- [WHAT THE TASK REQUIRES] Find every line in the lines below that contains the string "Given" and copy each one in full. Matching is case-sensitive.

- [EXERCISE MATERIAL]
/---
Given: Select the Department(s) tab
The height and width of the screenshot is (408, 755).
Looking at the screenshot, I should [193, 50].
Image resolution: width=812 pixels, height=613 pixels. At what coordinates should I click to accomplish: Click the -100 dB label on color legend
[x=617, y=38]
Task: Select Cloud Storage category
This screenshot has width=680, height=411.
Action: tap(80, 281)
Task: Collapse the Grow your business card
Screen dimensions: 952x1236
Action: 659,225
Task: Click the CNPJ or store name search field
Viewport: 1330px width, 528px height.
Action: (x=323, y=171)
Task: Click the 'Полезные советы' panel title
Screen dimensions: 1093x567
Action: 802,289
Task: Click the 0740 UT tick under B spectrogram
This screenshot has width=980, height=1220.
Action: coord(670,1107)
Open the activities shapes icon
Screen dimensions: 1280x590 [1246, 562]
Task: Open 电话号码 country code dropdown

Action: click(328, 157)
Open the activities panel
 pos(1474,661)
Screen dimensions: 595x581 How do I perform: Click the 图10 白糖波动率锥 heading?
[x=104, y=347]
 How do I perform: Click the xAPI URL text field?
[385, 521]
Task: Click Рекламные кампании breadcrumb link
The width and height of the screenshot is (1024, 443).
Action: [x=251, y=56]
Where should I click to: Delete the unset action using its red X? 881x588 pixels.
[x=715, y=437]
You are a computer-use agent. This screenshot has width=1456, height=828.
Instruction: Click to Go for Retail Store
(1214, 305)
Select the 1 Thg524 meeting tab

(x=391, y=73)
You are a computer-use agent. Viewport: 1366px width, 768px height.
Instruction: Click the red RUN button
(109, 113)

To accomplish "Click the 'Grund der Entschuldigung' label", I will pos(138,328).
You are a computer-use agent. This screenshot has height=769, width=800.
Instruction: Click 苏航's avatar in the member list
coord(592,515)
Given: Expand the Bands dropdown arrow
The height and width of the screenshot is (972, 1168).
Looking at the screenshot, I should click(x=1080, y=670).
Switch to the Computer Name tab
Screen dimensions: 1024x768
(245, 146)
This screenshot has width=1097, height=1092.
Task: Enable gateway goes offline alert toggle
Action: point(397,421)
\---
- [REPLY TO THE TASK]
Given: Select the Department(s) tab
Given: Expand the Bands dropdown arrow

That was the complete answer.